>> begin Text block

Cheraw dance is a traditional cultural dance performed in Mizoram, India, consisting of mostly six to eight people holding pairs of bamboo staves on another horizontally placed bamboo on the ground. The male performers then clap  
the bamboos rhythmically while groups of female dancers dance in intricate steps between the beating bamboos . It is the most famous and beautiful dance in Mizoram, and is the center of attraction during festive occasions. Similar dances are found in the Myanmar, Southwest China and in the Philippines.In the Philippines they have a similar dance called Tinikling that also uses bamboo sticks. A Guinness World Record was made in 2010, when a large number of cheraw dancers danced together at the same time.

The Cheraw dance is characterized by the use of bamboo staves, which are kept in cross and horizontal forms on the ground. While the male dancers move these bamboo staves in rhythmic beats, the female dancers perform by stepping in and out of the bamboo blocks. Recognized as one of the oldest dances of Mizoram, the Cheraw dance has become an integral part of almost every festival of Mizoram.

History
It is believed that the Cheraw dance originated as early as the 1st century AD. Long bamboo staves are used for this dance, therefore many people call it "Bamboo Dance". 
In the ancient time, Cheraw dance was performed in rituals as believed, to provide solace to the soul of a deceased mother who had passed on leaving her newborn child on earth. However, the traditional beliefs have been diluted and the horizon of Cheraw Dance has expanded considerably. In fact this dance is performed on every occasion by the Mizo of Mizoram.

Format
More often than not the various movements made by the Cheraw dancers are inspired by the nature. While some expressions of Cheraw Dance resemble the swaying of trees some others indicate the flying of birds as well as the harvesting of ripe paddy. There is no denying the fact that Cheraw  Dance is surely a most enchanting form of Mizoram culture.

>> end Text block

• [Description of the task]
Please reproduce word for word the part of the Cheraw dance text starting at "In the ancient" and ending at "Mizo of Mizoram.". The lines after this text aren't needed.

>> begin Information provided

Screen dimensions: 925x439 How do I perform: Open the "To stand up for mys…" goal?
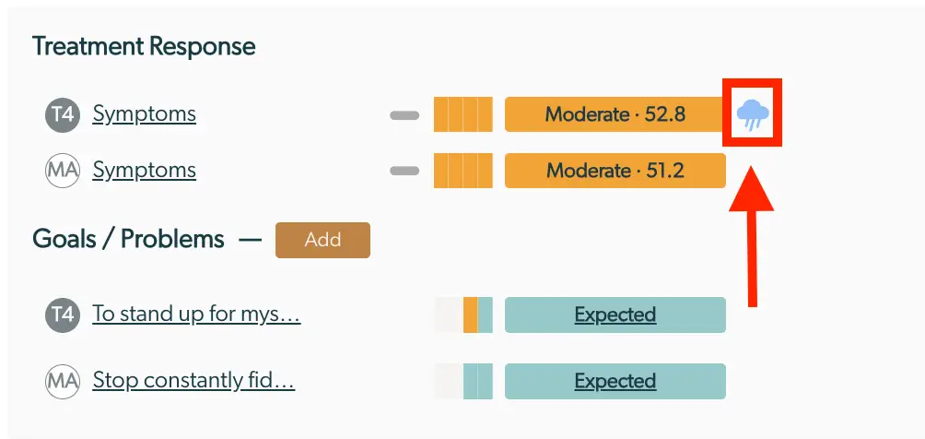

>> end Information provided

• [Final result]
In the ancient time, Cheraw dance was performed in rituals as believed, to provide solace to the soul of a deceased mother who had passed on leaving her newborn child on earth. However, the traditional beliefs have been diluted and the horizon of Cheraw Dance has expanded considerably. In fact this dance is performed on every occasion by the Mizo of Mizoram.